Cleveland Museum of Art 2014 Exhibitions

Friday, May 17, 2013
Opening year of exhibitions highlights masterpieces from around the world, innovative scholarship

For more information, please contact:
Caroline Guscott, 216-707-2261, cguscott [at] clevelandart [dot] org
Saeko Yamamoto, 216-707-6898, syamamoto [at] clevelandart [dot] org

 

Cleveland Museum of Art 2014 Exhibitions
Opening year of exhibitions highlights masterpieces from around the world, innovative scholarship

CLEVELAND (May 17, 2013) – The Cleveland Museum of Art announces five major exhibitions scheduled for 2014, all of which draw upon its own exceptional comprehensive collection, considered to be one of the finest of its type in the country, and several that feature collaborations with peer institutions from the U.S. and across the globe.

“The 2014 calendar represents my vision and commitment for the Cleveland Museum of Art to be a leader in dynamic and engaging exhibitions programming,” said David Franklin, Sarah S. and Alexander M. Cutler Director. “As we celebrate the conclusion of the renovation and expansion project this year and approach our centennial in 2016, we are focusing on ground-breaking scholarship, fostering national and international partnerships and bringing world-class art to Northeast Ohio.”

The 2014 exhibition schedule marks a significant time in the Cleveland Museum of Art’s history.

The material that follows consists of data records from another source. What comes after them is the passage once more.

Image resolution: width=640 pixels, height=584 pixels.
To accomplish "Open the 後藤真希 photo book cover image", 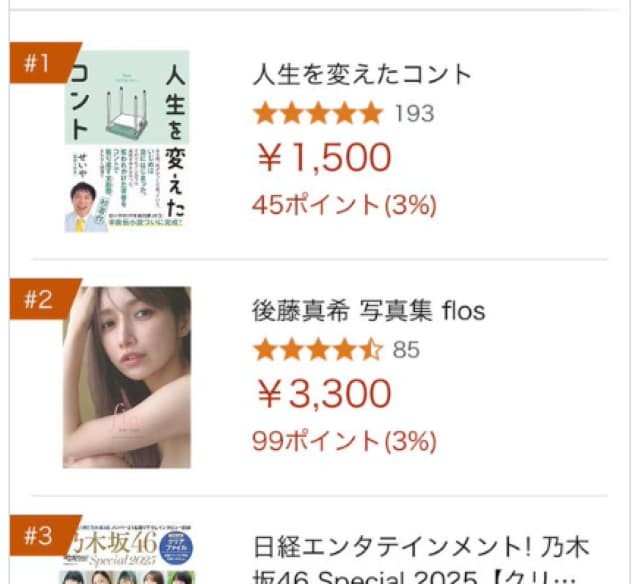I will click(x=127, y=378).
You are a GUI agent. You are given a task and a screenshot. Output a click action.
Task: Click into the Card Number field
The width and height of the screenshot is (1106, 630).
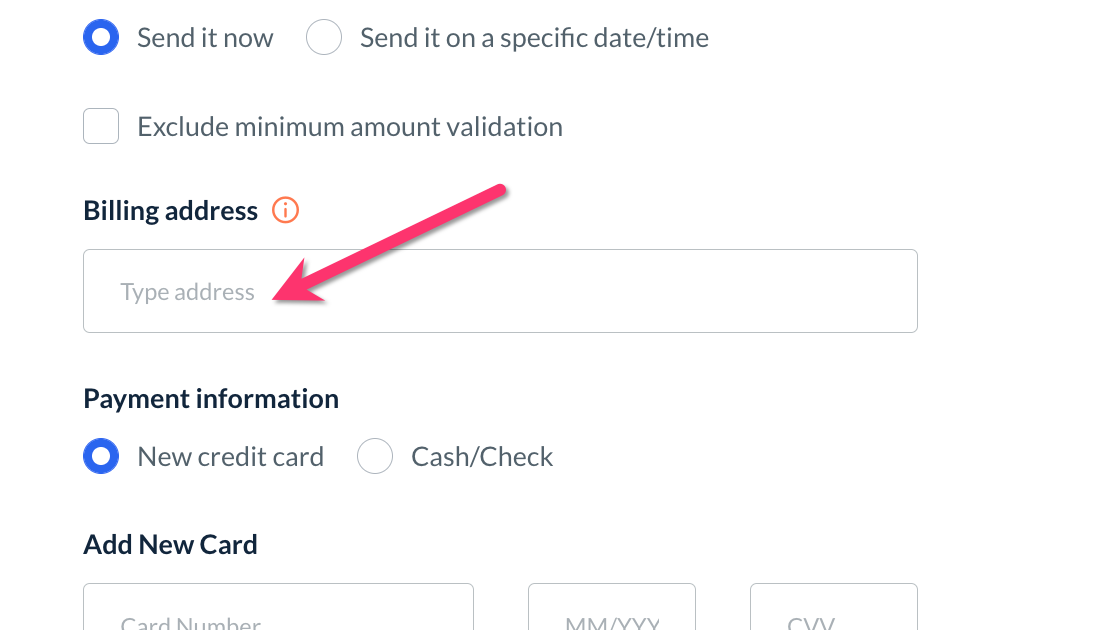click(278, 610)
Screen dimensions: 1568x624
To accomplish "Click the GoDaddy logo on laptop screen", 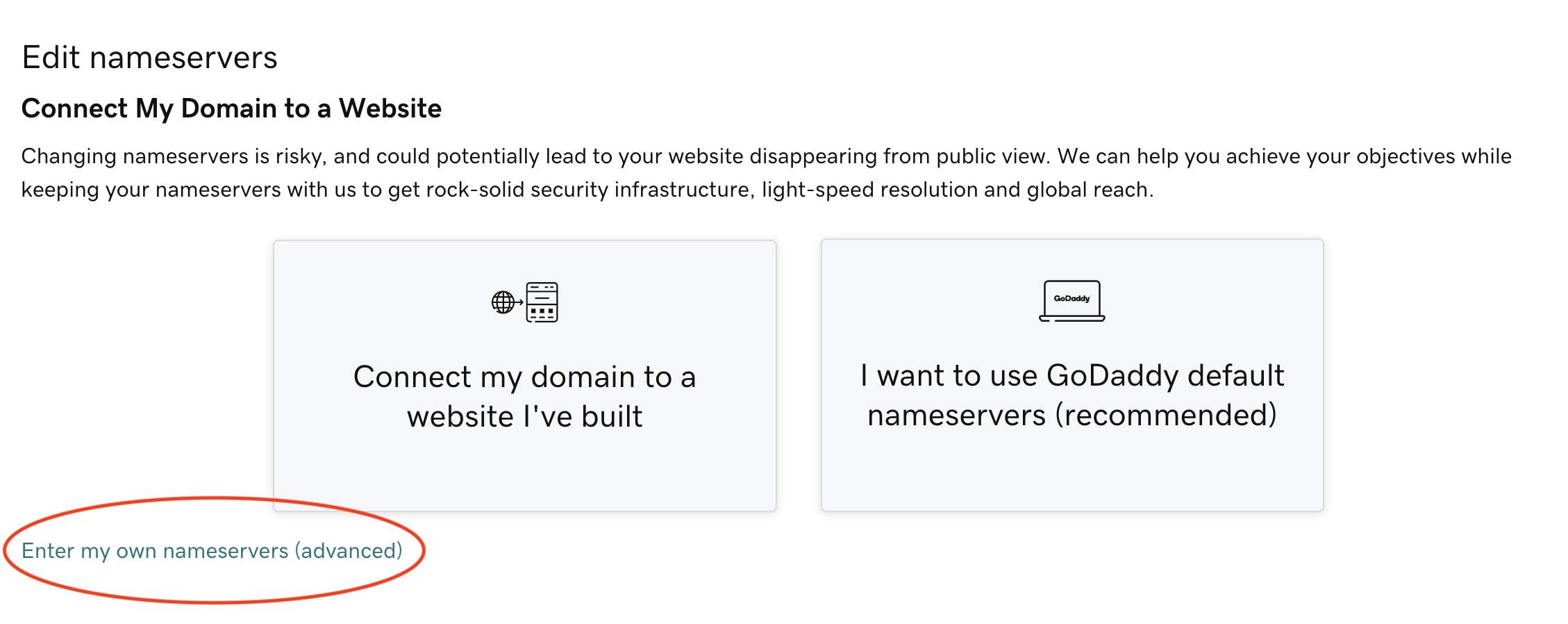I will pos(1071,298).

In December 2013, the museum will complete its transformational building expansion and collection reinstallation. The expanded facility now includes the museum’s two fully renovated architectural landmarks—the original 1916 Beaux-Arts building designed by Hubbel and Benes and Marcel Breuer’s 1971 addition—along with three new structures (east, west and north wings) and a soaring 39,000 square foot, glass-enclosed atrium, all designed by architect Rafael Viñoly. In total, nearly 39,000 square feet of additional gallery and special exhibition space has been added.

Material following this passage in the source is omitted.